§ **LISTED ENTRIES**:

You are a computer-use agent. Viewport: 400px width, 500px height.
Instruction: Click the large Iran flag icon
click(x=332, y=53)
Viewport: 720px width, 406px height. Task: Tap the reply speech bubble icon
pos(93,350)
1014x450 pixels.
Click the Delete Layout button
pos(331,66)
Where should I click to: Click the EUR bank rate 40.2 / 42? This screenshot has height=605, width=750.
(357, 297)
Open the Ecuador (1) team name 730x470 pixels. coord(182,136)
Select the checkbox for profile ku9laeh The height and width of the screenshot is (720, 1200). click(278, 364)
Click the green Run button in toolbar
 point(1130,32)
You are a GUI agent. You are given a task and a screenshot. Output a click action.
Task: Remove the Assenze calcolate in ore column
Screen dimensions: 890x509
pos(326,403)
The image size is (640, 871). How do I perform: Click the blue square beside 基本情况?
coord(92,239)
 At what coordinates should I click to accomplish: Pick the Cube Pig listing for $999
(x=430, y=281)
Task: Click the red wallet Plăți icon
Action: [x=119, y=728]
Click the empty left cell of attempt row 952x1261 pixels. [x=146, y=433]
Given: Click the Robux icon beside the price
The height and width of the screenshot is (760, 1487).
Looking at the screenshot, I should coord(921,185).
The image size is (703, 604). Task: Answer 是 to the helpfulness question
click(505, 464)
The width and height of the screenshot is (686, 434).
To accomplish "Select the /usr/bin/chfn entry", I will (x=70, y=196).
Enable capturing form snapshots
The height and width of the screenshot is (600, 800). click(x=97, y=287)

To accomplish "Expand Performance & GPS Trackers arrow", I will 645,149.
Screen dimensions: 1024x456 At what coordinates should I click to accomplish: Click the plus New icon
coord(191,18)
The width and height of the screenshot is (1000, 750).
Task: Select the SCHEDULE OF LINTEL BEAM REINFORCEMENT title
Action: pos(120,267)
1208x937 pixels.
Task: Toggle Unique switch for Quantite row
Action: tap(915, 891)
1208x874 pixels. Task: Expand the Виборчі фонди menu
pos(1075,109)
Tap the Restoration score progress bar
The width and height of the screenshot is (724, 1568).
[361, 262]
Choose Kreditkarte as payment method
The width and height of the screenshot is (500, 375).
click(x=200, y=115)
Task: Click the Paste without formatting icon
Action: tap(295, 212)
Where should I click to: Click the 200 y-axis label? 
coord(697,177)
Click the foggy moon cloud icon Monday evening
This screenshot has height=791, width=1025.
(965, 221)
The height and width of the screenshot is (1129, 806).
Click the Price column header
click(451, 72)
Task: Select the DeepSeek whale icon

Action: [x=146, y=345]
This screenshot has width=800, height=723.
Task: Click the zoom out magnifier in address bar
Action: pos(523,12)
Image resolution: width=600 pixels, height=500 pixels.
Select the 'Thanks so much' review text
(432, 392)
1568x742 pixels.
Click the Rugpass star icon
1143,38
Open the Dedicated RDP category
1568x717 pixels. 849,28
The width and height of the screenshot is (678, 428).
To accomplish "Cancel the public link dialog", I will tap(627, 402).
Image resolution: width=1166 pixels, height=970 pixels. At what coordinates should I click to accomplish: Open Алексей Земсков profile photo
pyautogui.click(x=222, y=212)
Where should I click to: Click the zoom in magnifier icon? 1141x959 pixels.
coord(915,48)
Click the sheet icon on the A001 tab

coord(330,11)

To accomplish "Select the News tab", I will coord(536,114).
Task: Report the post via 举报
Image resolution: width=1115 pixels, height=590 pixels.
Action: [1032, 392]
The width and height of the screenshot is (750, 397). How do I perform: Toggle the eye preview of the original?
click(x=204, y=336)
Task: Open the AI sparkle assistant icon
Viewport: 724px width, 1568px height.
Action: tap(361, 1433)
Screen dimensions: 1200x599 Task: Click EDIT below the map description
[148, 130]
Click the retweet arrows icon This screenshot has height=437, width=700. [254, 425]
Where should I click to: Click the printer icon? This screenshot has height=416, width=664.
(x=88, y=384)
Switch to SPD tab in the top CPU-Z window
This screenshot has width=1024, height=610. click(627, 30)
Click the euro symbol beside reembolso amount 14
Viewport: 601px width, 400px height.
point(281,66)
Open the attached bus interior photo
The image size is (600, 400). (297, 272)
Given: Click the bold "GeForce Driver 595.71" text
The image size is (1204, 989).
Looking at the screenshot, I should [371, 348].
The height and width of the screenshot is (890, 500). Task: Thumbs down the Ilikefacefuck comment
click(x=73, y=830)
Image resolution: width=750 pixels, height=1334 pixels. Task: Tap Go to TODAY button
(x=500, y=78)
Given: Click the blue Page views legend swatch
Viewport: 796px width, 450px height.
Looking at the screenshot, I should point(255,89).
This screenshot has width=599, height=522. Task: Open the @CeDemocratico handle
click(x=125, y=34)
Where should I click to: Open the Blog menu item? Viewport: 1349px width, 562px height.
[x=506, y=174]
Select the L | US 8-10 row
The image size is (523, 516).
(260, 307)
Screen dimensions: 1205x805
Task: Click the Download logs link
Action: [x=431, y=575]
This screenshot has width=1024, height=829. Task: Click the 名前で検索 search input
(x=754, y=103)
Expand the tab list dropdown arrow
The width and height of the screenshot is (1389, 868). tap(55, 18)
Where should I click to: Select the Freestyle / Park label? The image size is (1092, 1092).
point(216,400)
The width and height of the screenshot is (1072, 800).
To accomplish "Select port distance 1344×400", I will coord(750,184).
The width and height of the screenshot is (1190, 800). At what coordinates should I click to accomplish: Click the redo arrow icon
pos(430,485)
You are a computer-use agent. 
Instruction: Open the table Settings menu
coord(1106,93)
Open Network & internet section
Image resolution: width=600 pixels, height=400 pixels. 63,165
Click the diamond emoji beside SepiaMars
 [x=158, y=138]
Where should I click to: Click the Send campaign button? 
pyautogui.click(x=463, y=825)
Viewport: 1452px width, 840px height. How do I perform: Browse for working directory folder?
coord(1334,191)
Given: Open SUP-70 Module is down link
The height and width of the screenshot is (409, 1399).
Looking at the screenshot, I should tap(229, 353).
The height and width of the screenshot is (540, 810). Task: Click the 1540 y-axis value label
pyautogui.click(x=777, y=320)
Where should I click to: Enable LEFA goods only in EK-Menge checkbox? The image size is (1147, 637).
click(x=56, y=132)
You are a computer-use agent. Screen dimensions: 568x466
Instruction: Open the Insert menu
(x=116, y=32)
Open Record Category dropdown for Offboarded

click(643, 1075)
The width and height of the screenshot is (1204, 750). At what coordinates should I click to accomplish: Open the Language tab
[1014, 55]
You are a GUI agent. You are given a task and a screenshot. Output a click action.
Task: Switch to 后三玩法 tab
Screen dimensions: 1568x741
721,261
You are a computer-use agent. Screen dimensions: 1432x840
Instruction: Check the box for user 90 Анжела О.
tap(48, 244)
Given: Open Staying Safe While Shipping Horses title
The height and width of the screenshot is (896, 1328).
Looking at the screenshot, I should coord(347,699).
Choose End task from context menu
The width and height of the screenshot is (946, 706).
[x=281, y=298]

§ **WHAT IS NEEDED**:
What you return must match the entries exactly, word for word.

§ **THE ANSWER**:
You are a computer-use agent. Viewport: 400px width, 500px height.
Instruction: Click the large Iran flag icon
click(x=332, y=53)
Viewport: 720px width, 406px height. Task: Tap the reply speech bubble icon
pos(93,350)
1014x450 pixels.
Click the Delete Layout button
pos(331,66)
Where should I click to: Click the EUR bank rate 40.2 / 42? This screenshot has height=605, width=750.
(357, 297)
Open the Ecuador (1) team name 730x470 pixels. coord(182,136)
Select the checkbox for profile ku9laeh The height and width of the screenshot is (720, 1200). click(278, 364)
Click the green Run button in toolbar
 point(1130,32)
You are a GUI agent. You are given a task and a screenshot. Output a click action.
Task: Remove the Assenze calcolate in ore column
Screen dimensions: 890x509
pos(326,403)
The image size is (640, 871). How do I perform: Click the blue square beside 基本情况?
coord(92,239)
 At what coordinates should I click to accomplish: Pick the Cube Pig listing for $999
(x=430, y=281)
Task: Click the red wallet Plăți icon
Action: [x=119, y=728]
Click the empty left cell of attempt row 952x1261 pixels. [x=146, y=433]
Given: Click the Robux icon beside the price
The height and width of the screenshot is (760, 1487).
Looking at the screenshot, I should coord(921,185).
The image size is (703, 604). Task: Answer 是 to the helpfulness question
click(505, 464)
The width and height of the screenshot is (686, 434).
To accomplish "Select the /usr/bin/chfn entry", I will (x=70, y=196).
Enable capturing form snapshots
The height and width of the screenshot is (600, 800). click(x=97, y=287)

To accomplish "Expand Performance & GPS Trackers arrow", I will 645,149.
Screen dimensions: 1024x456 At what coordinates should I click to accomplish: Click the plus New icon
coord(191,18)
The width and height of the screenshot is (1000, 750).
Task: Select the SCHEDULE OF LINTEL BEAM REINFORCEMENT title
Action: pos(120,267)
1208x937 pixels.
Task: Toggle Unique switch for Quantite row
Action: tap(915, 891)
1208x874 pixels. Task: Expand the Виборчі фонди menu
pos(1075,109)
Tap the Restoration score progress bar
The width and height of the screenshot is (724, 1568).
[361, 262]
Choose Kreditkarte as payment method
The width and height of the screenshot is (500, 375).
click(x=200, y=115)
Task: Click the Paste without formatting icon
Action: tap(295, 212)
Where should I click to: Click the 200 y-axis label? 
coord(697,177)
Click the foggy moon cloud icon Monday evening
This screenshot has height=791, width=1025.
(965, 221)
The height and width of the screenshot is (1129, 806).
Click the Price column header
click(451, 72)
Task: Select the DeepSeek whale icon

Action: [x=146, y=345]
This screenshot has width=800, height=723.
Task: Click the zoom out magnifier in address bar
Action: pos(523,12)
Image resolution: width=600 pixels, height=500 pixels.
Select the 'Thanks so much' review text
(432, 392)
1568x742 pixels.
Click the Rugpass star icon
1143,38
Open the Dedicated RDP category
1568x717 pixels. 849,28
The width and height of the screenshot is (678, 428).
To accomplish "Cancel the public link dialog", I will tap(627, 402).
Image resolution: width=1166 pixels, height=970 pixels. At what coordinates should I click to accomplish: Open Алексей Земсков profile photo
pyautogui.click(x=222, y=212)
Where should I click to: Click the zoom in magnifier icon? 1141x959 pixels.
coord(915,48)
Click the sheet icon on the A001 tab

coord(330,11)

To accomplish "Select the News tab", I will coord(536,114).
Task: Report the post via 举报
Image resolution: width=1115 pixels, height=590 pixels.
Action: [1032, 392]
The width and height of the screenshot is (750, 397). How do I perform: Toggle the eye preview of the original?
click(x=204, y=336)
Task: Open the AI sparkle assistant icon
Viewport: 724px width, 1568px height.
Action: tap(361, 1433)
Screen dimensions: 1200x599 Task: Click EDIT below the map description
[148, 130]
Click the retweet arrows icon This screenshot has height=437, width=700. [254, 425]
Where should I click to: Click the printer icon? This screenshot has height=416, width=664.
(x=88, y=384)
Switch to SPD tab in the top CPU-Z window
This screenshot has width=1024, height=610. click(627, 30)
Click the euro symbol beside reembolso amount 14
Viewport: 601px width, 400px height.
point(281,66)
Open the attached bus interior photo
The image size is (600, 400). (297, 272)
Given: Click the bold "GeForce Driver 595.71" text
The image size is (1204, 989).
Looking at the screenshot, I should [371, 348].
The height and width of the screenshot is (890, 500). Task: Thumbs down the Ilikefacefuck comment
click(x=73, y=830)
Image resolution: width=750 pixels, height=1334 pixels. Task: Tap Go to TODAY button
(x=500, y=78)
Given: Click the blue Page views legend swatch
Viewport: 796px width, 450px height.
Looking at the screenshot, I should point(255,89).
This screenshot has width=599, height=522. Task: Open the @CeDemocratico handle
click(x=125, y=34)
Where should I click to: Open the Blog menu item? Viewport: 1349px width, 562px height.
[x=506, y=174]
Select the L | US 8-10 row
The image size is (523, 516).
(260, 307)
Screen dimensions: 1205x805
Task: Click the Download logs link
Action: [x=431, y=575]
This screenshot has width=1024, height=829. Task: Click the 名前で検索 search input
(x=754, y=103)
Expand the tab list dropdown arrow
The width and height of the screenshot is (1389, 868). tap(55, 18)
Where should I click to: Select the Freestyle / Park label? The image size is (1092, 1092).
point(216,400)
The width and height of the screenshot is (1072, 800).
To accomplish "Select port distance 1344×400", I will coord(750,184).
The width and height of the screenshot is (1190, 800). At what coordinates should I click to accomplish: Click the redo arrow icon
pos(430,485)
You are a computer-use agent. 
Instruction: Open the table Settings menu
coord(1106,93)
Open Network & internet section
Image resolution: width=600 pixels, height=400 pixels. 63,165
Click the diamond emoji beside SepiaMars
 [x=158, y=138]
Where should I click to: Click the Send campaign button? 
pyautogui.click(x=463, y=825)
Viewport: 1452px width, 840px height. How do I perform: Browse for working directory folder?
coord(1334,191)
Given: Open SUP-70 Module is down link
The height and width of the screenshot is (409, 1399).
Looking at the screenshot, I should tap(229, 353).
The height and width of the screenshot is (540, 810). Task: Click the 1540 y-axis value label
pyautogui.click(x=777, y=320)
Where should I click to: Enable LEFA goods only in EK-Menge checkbox? The image size is (1147, 637).
click(x=56, y=132)
You are a computer-use agent. Screen dimensions: 568x466
Instruction: Open the Insert menu
(x=116, y=32)
Open Record Category dropdown for Offboarded

click(643, 1075)
The width and height of the screenshot is (1204, 750). At what coordinates should I click to accomplish: Open the Language tab
[1014, 55]
You are a GUI agent. You are given a task and a screenshot. Output a click action.
Task: Switch to 后三玩法 tab
Screen dimensions: 1568x741
721,261
You are a computer-use agent. Screen dimensions: 1432x840
Instruction: Check the box for user 90 Анжела О.
tap(48, 244)
Given: Open Staying Safe While Shipping Horses title
The height and width of the screenshot is (896, 1328).
Looking at the screenshot, I should coord(347,699).
Choose End task from context menu
The width and height of the screenshot is (946, 706).
[x=281, y=298]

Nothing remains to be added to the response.